TASK SET.
**A)** According to the text on the Nagamachi Samurai District, for how many generations did the Nomura family serve the Maeda Clan?
**B)** For each statement, indicate whether it agrees with the text on the Nagamachi Samurai District, answering yes or no and quoting the deciding words: (i) The Nomura Samurai House is built around a central garden. (ii) The Ashigaru were high-ranking archers. (iii) The Edo Period lasted from 1603 to 1868.

[TEXT SEGMENT — start]

Kanzawa’s Samurai District

Take a step back in time with KWT and go for a stroll around the historical Nagamachi Samurai District.

Unlike many of Japan’s largest cities, Kanazawa has been fortunate to come through much of the country’s oft-turbulent history relatively unscathed. This, coupled with incentives given by the ruling Maeda Family to encourage samurai and merchants to settle in the city, have left Kanazawa with a wealth of well-preserved buildings dating back to the Edo Period from 1603 to 1868.

One of the best places in Kanazawa to see this traditional architecture, and to learn a great deal about the history of the city, is the Nagamachi Samurai District, just a short distance from Kenroku-en and Kanazawa Castle Park.

Perhaps the most well known of the buildings here is the Nomura-ke, otherwise known as the Nomura Samurai House. This is a fabulous example of the kind of house belonging to a wealthy samurai family.

In fact, the Nomura were among the most important and well respected families in Kanazawa, serving the Maeda Clan in important roles for 12 generations. Nomura Denbei Nobusada was a most trusted retainer of Maeda Toshiie, the first Lord of Kanazawa and in recognition of his service, was granted an annual salary of 1,000 koku (enough rice to feed 1,000 people for one year) and his family were granted a considerable amount of land close to the castle.


The lavish house is filled with antiques, including a suit of the Nomura family samurai armour, and is built around a central garden. The garden is particularly stunning, containing an elegant mix of evergreen trees, koi ponds and stone lanterns. It was designed in such a way that it has a different focal point depending upon which room you view it from.

Throughout the house are beautifully painted screen doors, designed by the master painter of the Maeda Lords, reflecting the high esteem to which the Nomura Family were held. The upstairs of the house now holds a tea room where visitors can relax and enjoy a traditional tea ceremony in a casual setting.

There are several other buildings in the Nagamachi District that are well worth visiting, and all in very close proximity to the Nomura-ke. The Shinise Kinenkan Museum is a great example of an Edo Period pharmacy which also showcases local crafts.  The Ashigaru Shiryokan Museum is a small museum showing how the Ashigaru, low ranking spear-men, would have lived and the Maeda Tosanokami-ke Shiryokan is a great museum containing many artefacts belonging to the Maeda Clan, including beautifully preserved suits of samurai armour.

[TEXT SEGMENT — finish]
[SUPPLIED MATERIAL — start]

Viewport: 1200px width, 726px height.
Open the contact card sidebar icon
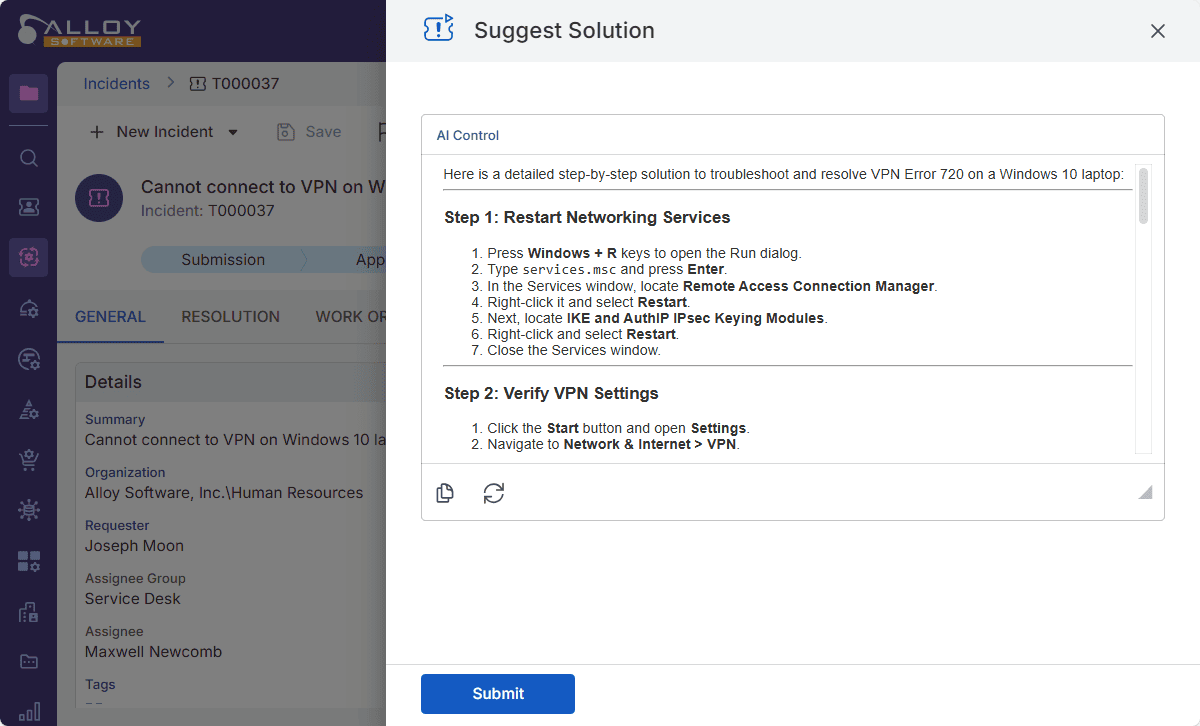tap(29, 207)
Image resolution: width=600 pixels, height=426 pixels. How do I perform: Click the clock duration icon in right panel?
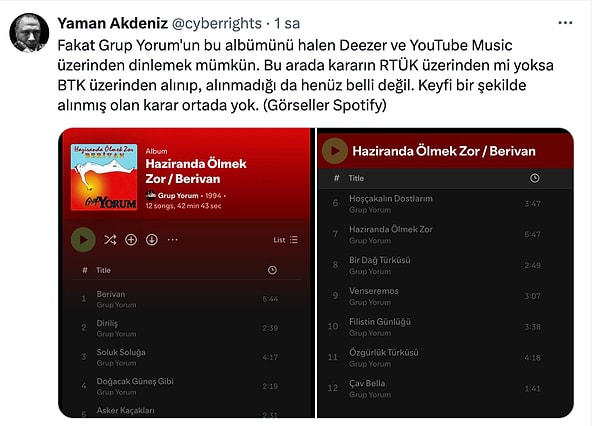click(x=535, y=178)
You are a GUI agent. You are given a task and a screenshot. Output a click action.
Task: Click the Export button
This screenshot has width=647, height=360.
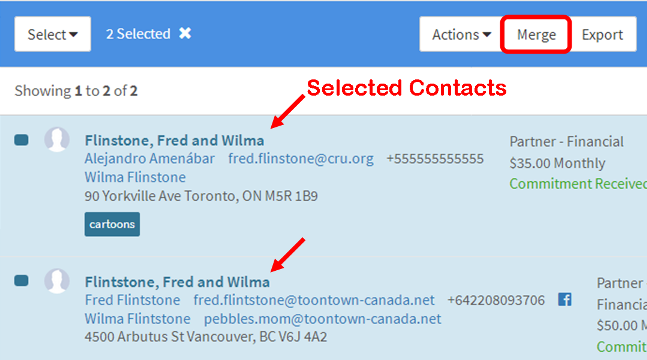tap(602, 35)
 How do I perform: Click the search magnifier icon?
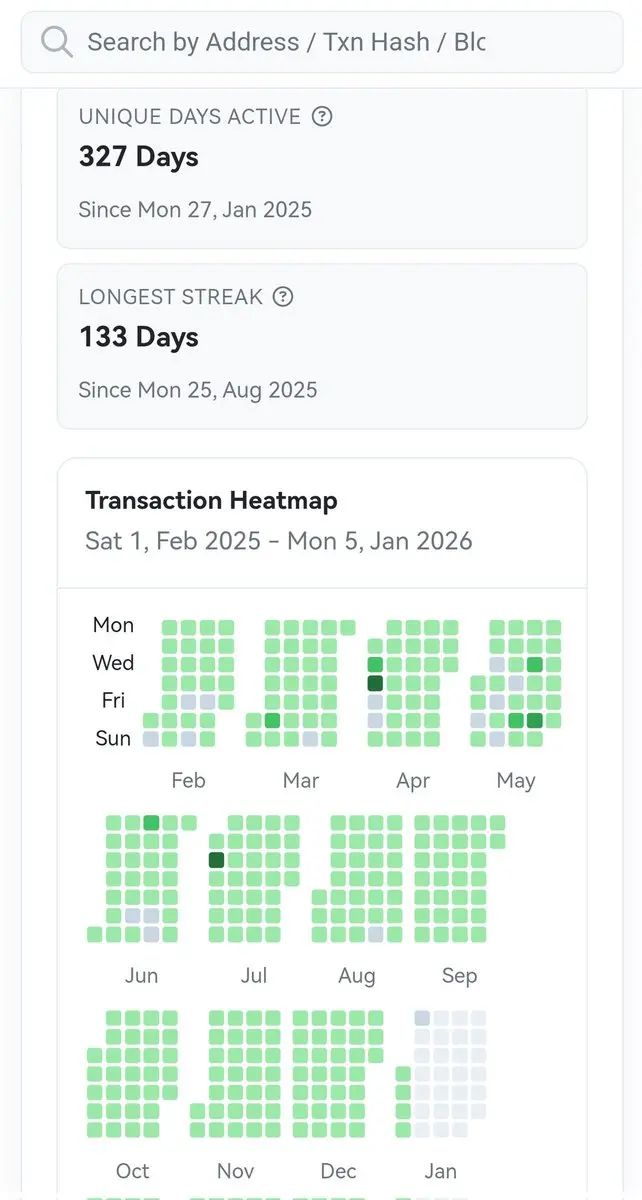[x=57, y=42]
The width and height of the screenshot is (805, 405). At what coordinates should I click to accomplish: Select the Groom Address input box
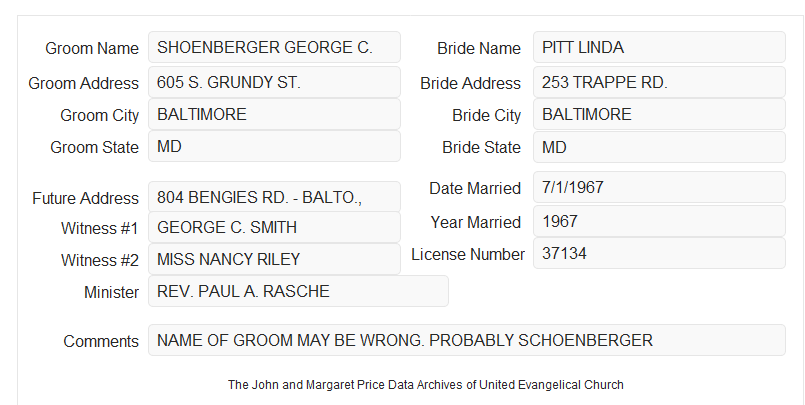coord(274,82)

[SUPPLIED MATERIAL — finish]

RESPONSES.
**A)** 12 generations.

**B)**
(i) Yes: "is built around a central garden"
(ii) No: "the Ashigaru, low ranking spear-men"
(iii) Yes: "the Edo Period from 1603 to 1868"